**What is needed**. In the article about Igloo Inc., how much revenue does Dan Latendre say he generated last year?

**Reading text**.

__________

Dan Latendre, founder and chief executive officer of Igloo IncTim Fraser

Every week, we will seek out expert advice to help a small or medium-sized company overcome a key issue it is facing in its business.

Since 2008, Dan Latendre's business has been to help companies embrace the future of cloud-based communication.

However, he's finding that many big-company executives won't break out of the past.

The founder and chief executive officer of Igloo Inc., a 36-employee technology business based in Kitchener, Ont., that has developed software to help companies collaborate virtually, says many executives he's met with — especially in larger companies — aren't enthusiastic about adopting new technology.

"These people have done business one way for a very long time and they're not planning to change the way they do business any time soon," he says.

Most of the revenue he's generated – $1.6-million last year – has come from mid-sized companies, which, he says, are more open to new technologies.

He's now trying to market to larger businesses – the Global 1,000, as he calls them – but he's receiving pushback from many C-suite executives, who simply don't want to rock the boat with something new.

Besides being set in their ways, big-company executives express concern about security and costs, Mr. Latendre says, and can't be convinced that cloud computing is safe and, in the long-run, more cost effective than out-of-date technology.

He has tried to target some of the more open-minded people in these organizations, and has developed three separate pitches that speak to different stakeholders – departmental managers, IT staff and C-suite execs – but even so, he's still finding it difficult to break into big-league companies.

"It's the fear of the unknown," he says. "They say, 'I've always done it this way, I know it works, why would I take the risk?'"

The Challenge: How can big-company executives be convinced to embrace new technology?


J.F. Potvin, Toronto-based human resources outsourcing sales executive with consulting firm Aon Hewitt

He needs to leverage his current book of business, especially if clients are in the same industry. Even if it's a smaller business, there's nothing better than a client speaking about services, because the prospect knows that person is not trying to sell anything. Our company would get existing clients to provide stories or allow us to use them as a case study. [References]speak volumes.

Get on the speaking circuit. There are many technology conferences that chief investment officers from big organizations attend. If you can spend an hour talking to 200 people, that's basically like having 100 meetings in one. To me, that's worth its weight in gold.

Laura Jones, Vancouver-based senior vice-president of research, economics and Western Canada at Canadian Federation of Independent Business

He needs to make sure he's influencing the tech-savvy people in the company. One way to target those people is to have meetings in a group, rather than one on one. A group increases your changes of having at least one person seeing the benefits of the product and going to bat for you. Once one person's head nods in a group, others will follow.

The people writing the cheques trust their internal team a lot more than an outsider. Get that internal team to recommend it and you have a much better chance of making the sale. But instead of just going to executives, bring the mid-level management team onside first. It's a more productive road.

Todd Jamieson, president and CEO of Ottawa-based technology company Envision Online Media Inc.

We've encountered these issues before and have found that convincing someone that a revenue stream is attached goes a long way. That may be more difficult for Igloo, because they're selling time-saving software, but they should point out how much money can be saved by doing things more efficiently.

We were working with a newspaper company that wanted to put all their newspapers online as PDFs. It was cheap to do, but it's an outdated way to do what they wanted. We had to convince them that spending money would be worth it and we explained how they can generate revenue from a website instead. We also tailored our service to their specific needs. We talked to people to find out the pain points and then we were able to go back to the executives and talk shop.


Get on the speaking circuit

There are many tech conferences; big company executives are often in attendance.

Find strength in numbers

Talk to small groups of tech-savvy managers; that increases the chances of getting at least one on board and convincing others.

Push the financial benefits

Many execs only care about the bottom line. Put the emphasis on the financial benefits to the company.

__________

**Records shown**.
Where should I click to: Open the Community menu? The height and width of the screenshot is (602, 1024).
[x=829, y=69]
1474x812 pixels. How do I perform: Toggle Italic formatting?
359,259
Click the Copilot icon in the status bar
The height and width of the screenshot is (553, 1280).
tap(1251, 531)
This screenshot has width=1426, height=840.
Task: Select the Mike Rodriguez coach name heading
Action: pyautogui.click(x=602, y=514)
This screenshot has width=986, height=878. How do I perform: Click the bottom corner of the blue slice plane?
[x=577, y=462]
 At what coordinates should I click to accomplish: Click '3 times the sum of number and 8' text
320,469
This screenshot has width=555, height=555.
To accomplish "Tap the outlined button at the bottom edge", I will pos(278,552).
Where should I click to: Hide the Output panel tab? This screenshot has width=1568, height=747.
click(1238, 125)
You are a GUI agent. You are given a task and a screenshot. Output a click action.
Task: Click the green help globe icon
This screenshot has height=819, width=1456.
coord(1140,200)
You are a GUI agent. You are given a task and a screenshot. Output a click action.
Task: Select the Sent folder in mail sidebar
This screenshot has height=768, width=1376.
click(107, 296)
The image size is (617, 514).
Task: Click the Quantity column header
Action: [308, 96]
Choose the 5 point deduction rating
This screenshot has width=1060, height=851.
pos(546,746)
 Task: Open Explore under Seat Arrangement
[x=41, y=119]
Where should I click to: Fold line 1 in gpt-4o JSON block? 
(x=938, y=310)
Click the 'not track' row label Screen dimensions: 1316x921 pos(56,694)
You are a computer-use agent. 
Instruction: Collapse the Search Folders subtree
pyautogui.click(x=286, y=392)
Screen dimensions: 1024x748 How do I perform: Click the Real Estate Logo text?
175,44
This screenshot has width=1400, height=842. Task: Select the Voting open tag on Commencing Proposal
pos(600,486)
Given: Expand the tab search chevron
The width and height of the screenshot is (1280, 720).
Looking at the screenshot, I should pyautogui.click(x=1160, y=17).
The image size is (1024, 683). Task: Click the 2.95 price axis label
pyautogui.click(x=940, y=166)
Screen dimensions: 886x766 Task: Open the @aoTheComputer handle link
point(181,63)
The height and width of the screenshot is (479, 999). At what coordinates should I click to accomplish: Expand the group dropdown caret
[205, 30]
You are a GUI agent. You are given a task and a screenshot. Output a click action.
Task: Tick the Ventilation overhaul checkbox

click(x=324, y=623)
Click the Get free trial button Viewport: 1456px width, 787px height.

__________

**Complete answer**. $1.6-million, most of it from mid-sized companies.